WHAT NEEDS TO BE DONE: Print every one of the items below word for word, keeping their order.

++++++++++++++++++++

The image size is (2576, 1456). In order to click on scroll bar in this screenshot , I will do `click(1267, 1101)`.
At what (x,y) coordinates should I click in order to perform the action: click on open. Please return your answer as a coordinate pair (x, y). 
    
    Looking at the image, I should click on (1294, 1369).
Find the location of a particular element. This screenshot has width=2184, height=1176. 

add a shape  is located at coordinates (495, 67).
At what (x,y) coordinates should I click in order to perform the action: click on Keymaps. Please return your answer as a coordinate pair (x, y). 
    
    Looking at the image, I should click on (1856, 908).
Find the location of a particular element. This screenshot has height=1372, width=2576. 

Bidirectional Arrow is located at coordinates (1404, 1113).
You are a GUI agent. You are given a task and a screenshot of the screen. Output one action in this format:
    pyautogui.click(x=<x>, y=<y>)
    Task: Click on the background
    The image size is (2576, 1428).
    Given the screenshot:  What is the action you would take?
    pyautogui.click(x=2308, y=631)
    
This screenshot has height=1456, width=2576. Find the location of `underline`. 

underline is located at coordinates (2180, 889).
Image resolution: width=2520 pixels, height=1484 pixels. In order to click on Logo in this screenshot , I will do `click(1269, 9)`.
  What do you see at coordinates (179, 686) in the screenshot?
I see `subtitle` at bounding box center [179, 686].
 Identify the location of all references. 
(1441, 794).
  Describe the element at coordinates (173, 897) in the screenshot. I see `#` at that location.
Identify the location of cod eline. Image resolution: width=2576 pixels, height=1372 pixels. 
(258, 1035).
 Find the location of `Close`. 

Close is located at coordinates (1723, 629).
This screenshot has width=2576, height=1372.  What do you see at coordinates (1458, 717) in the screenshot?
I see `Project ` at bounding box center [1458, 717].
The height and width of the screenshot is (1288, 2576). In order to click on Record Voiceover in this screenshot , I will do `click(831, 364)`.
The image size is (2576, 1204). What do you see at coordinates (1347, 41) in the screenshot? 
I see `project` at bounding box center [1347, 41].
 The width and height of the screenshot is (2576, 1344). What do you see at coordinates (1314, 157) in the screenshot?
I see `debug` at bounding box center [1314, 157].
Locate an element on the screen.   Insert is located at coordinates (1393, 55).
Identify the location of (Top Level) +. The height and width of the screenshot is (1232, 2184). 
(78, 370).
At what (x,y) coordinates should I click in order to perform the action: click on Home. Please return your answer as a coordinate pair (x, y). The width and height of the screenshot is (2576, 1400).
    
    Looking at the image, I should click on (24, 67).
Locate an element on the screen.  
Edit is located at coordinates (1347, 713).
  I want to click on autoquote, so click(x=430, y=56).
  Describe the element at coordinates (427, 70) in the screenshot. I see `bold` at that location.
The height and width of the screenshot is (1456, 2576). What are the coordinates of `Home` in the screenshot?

++++++++++++++++++++

EXERCISE ANSWER:
The image size is (2576, 1456). In order to click on scroll bar in this screenshot , I will do `click(1267, 1101)`.
At what (x,y) coordinates should I click in order to perform the action: click on open. Please return your answer as a coordinate pair (x, y). 
    
    Looking at the image, I should click on (1294, 1369).
Find the location of a particular element. This screenshot has width=2184, height=1176. 

add a shape  is located at coordinates (495, 67).
At what (x,y) coordinates should I click in order to perform the action: click on Keymaps. Please return your answer as a coordinate pair (x, y). 
    
    Looking at the image, I should click on (1856, 908).
Find the location of a particular element. This screenshot has height=1372, width=2576. 

Bidirectional Arrow is located at coordinates (1404, 1113).
You are a GUI agent. You are given a task and a screenshot of the screen. Output one action in this format:
    pyautogui.click(x=<x>, y=<y>)
    Task: Click on the background
    The image size is (2576, 1428).
    Given the screenshot:  What is the action you would take?
    pyautogui.click(x=2308, y=631)
    
This screenshot has height=1456, width=2576. Find the location of `underline`. 

underline is located at coordinates (2180, 889).
Image resolution: width=2520 pixels, height=1484 pixels. In order to click on Logo in this screenshot , I will do `click(1269, 9)`.
  What do you see at coordinates (179, 686) in the screenshot?
I see `subtitle` at bounding box center [179, 686].
 Identify the location of all references. 
(1441, 794).
  Describe the element at coordinates (173, 897) in the screenshot. I see `#` at that location.
Identify the location of cod eline. Image resolution: width=2576 pixels, height=1372 pixels. 
(258, 1035).
 Find the location of `Close`. 

Close is located at coordinates (1723, 629).
This screenshot has width=2576, height=1372.  What do you see at coordinates (1458, 717) in the screenshot?
I see `Project ` at bounding box center [1458, 717].
The height and width of the screenshot is (1288, 2576). In order to click on Record Voiceover in this screenshot , I will do `click(831, 364)`.
The image size is (2576, 1204). What do you see at coordinates (1347, 41) in the screenshot? 
I see `project` at bounding box center [1347, 41].
 The width and height of the screenshot is (2576, 1344). What do you see at coordinates (1314, 157) in the screenshot?
I see `debug` at bounding box center [1314, 157].
Locate an element on the screen.   Insert is located at coordinates (1393, 55).
Identify the location of (Top Level) +. The height and width of the screenshot is (1232, 2184). 
(78, 370).
At what (x,y) coordinates should I click in order to perform the action: click on Home. Please return your answer as a coordinate pair (x, y). The width and height of the screenshot is (2576, 1400).
    
    Looking at the image, I should click on (24, 67).
Locate an element on the screen.  
Edit is located at coordinates (1347, 713).
  I want to click on autoquote, so click(x=430, y=56).
  Describe the element at coordinates (427, 70) in the screenshot. I see `bold` at that location.
The height and width of the screenshot is (1456, 2576). What are the coordinates of `Home` in the screenshot?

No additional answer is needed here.